Jan 13 2009
“Please, oh please, don’t call me a hippie!”
Five of us were sitting in the sauna. Earlier, I had seen two of them outside–twenty-ish males, apparent hippie types. One had shoulder-length hair parted carelessly in the middle and a goatee; the other had his brown hair pulled back in a ponytail, a mustache and a small earring in his left earlobe. They had walked back in behind me. Now I found myself wanting to ask the second, who sat beside me, a question: How did he feel about the word hippie? So, politely as possible, I asked.
He said that no, he didn’t think he was a hippie. “Do you find the term offensive?” I asked. “I mean, if other people call you a hippie, how do you feel about that?”
“Oh,” he shrugged, “it doesn’t bother me.”
“So, what do you call yourself?” I asked.
“A gypsy,” he said in a practiced manner.
“A gypsy?” I asked. “Do you have any gypsy blood in you?”
“No,” he said somewhat defensively, “but when I was little my parents moved around a lot.” This struck me as strange; after all, lots of people moved around a lot when they were kids–“army brats” are a good example. So why call himself a “gypsy”? He mentioned that he had some Puerto Rican ancestry, but I suppose calling himself a Puerto Rican wouldn’t have explained the ponytail and the earring, and somehow, he thought “gypsy” did.
“You know, I consider myself a hippie,” I offered, wanting to be sure he didn’t perceive me as a threatening outsider or a bigot.
“Do you think I’m a hippie?” he asked.
“Based on your long hair, facial hair and earring,” I replied, “yeah, I suppose I would. If we gave a photo of you to a cross section of 100 Americans,“ I continued, “and asked each to give five words describing you, I’d bet that for at least 95, one of those five words would be hippie.”

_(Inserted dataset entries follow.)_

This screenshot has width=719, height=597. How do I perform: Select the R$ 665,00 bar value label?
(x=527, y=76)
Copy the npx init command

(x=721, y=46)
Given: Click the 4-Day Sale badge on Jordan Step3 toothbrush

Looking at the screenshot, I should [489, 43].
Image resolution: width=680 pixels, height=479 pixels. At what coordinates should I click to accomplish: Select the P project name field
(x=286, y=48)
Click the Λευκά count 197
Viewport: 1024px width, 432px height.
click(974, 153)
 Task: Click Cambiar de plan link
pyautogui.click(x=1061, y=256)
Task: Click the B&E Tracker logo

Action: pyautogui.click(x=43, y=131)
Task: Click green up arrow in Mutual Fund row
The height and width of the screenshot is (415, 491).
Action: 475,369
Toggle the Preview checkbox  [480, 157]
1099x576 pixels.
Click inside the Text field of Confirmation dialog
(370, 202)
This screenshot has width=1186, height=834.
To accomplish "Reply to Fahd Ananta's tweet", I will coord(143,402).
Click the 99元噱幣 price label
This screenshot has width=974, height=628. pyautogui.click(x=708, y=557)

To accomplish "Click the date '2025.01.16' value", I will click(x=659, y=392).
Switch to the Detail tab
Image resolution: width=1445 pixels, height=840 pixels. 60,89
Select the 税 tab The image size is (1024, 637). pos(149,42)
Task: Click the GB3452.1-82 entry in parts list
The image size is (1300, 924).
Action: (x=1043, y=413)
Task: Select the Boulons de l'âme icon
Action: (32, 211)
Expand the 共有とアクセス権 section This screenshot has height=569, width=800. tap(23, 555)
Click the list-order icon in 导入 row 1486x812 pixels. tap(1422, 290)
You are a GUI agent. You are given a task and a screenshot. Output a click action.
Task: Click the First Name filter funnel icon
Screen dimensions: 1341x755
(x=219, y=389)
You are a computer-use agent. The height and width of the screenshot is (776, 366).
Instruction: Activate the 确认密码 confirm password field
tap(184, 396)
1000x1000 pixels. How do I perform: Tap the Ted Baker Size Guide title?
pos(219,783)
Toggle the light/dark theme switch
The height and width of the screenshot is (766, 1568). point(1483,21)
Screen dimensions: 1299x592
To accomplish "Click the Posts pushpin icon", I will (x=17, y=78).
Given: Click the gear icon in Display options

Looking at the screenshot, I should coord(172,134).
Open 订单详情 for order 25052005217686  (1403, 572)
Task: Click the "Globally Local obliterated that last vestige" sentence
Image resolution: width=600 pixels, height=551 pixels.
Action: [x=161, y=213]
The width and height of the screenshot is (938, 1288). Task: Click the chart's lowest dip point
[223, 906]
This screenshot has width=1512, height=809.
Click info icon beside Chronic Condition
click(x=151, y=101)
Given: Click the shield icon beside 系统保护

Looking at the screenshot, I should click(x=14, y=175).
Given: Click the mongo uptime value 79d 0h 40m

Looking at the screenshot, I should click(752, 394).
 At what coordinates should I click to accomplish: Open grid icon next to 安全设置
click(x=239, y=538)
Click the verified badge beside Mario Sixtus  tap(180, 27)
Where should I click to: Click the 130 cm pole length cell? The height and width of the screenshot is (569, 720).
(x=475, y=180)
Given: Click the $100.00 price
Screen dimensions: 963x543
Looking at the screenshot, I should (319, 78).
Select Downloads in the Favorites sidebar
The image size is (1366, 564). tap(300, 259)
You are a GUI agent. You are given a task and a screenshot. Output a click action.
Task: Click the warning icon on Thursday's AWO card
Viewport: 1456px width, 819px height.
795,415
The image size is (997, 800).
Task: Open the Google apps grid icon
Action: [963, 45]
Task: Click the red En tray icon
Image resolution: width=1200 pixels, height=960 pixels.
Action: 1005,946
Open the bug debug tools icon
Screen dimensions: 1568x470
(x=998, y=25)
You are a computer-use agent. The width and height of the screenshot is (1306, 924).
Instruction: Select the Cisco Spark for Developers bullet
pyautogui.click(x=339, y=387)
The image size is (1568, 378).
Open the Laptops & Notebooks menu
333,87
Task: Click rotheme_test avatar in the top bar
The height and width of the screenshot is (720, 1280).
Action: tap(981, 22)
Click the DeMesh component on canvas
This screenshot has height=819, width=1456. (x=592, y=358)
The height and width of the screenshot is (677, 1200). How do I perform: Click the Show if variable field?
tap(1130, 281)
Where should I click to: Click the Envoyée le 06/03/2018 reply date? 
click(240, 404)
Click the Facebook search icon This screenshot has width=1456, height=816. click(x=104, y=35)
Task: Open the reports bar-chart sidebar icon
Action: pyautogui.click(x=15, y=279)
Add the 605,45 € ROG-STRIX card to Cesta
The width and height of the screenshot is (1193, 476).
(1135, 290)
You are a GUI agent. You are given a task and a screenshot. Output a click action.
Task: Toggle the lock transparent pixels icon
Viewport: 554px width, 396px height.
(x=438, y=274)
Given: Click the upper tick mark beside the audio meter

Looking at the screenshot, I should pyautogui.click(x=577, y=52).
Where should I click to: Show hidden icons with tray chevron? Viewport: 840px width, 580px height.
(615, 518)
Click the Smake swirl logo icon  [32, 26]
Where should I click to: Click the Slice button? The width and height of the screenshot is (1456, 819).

Sounding ever more defensive, he retorted, “Hey, having long hair and an earring doesn’t make me a hippie!”
“If you were of some other distinctive ethnicity where males wore long hair–say Native American–that might make sense, but given that you‘re not, I think it’s reasonable to see you as a hippie type.”
“Well,” he responded, “if those people saw me with my gold chains on (he raised his hands to indicate a necklace), they wouldn’t say that.” That having a few not identifiably hippie characteristics would mean people wouldn’t see him as hippie stuck me as a weak argument, but I didn’t press the point: I could see he was getting upset; the conversation soon ended.
Were this an isolated incident, it wouldn’t be important. But I’ve seen similar resentful responses many a time. And the “gypsy” thing is also relatively common: hippie types often call themselves gypsy or something similar–“just a hippie gypsy,” to use Pete Townshend’s phrase (“Goin’ Mobile” off of Who’s Next).
Since gypsies are an ethnicity, what we have here is a sort of displaced ethnic identity–Don’t call me hippie; call me gypsy, instead. This as if gypsy conferred more legitimacy than hippie; certainly, this would describe how our sauna acquaintance seemed to feel. And when he said he didn’t find being called “hippie” offensive, I think he lied. How else can we explain his strained, slightly ridiculous and stubborn attempts to avoid that label?
Only an essentially ethnic approach seems to work; that is, members of disrespected ethnic groups, and especially those lacking any sort of opposing “pride” movement, are often ashamed of or in denial about their identity. Though gays and lesbians aren’t an ethnic group, their term “in the closet” would seem appropos here.
As we showed in our last blog entry, “The Most Important Secret,” the social status of hippies, specifically the far right’s ability to scapegoat the counterculture, to use it as a foil, has facilitated a national slide towards fascism. The antidote to that menacing power involves organizing the counterculture and defending its legitimate right to exist. So, how do you organize hippies if so many of them are terrified to admit, even to themselves, that they are indeed hippie? That’s what we’re up against. Only when we first learn to accept ourselves can we save our culture, our country and this world.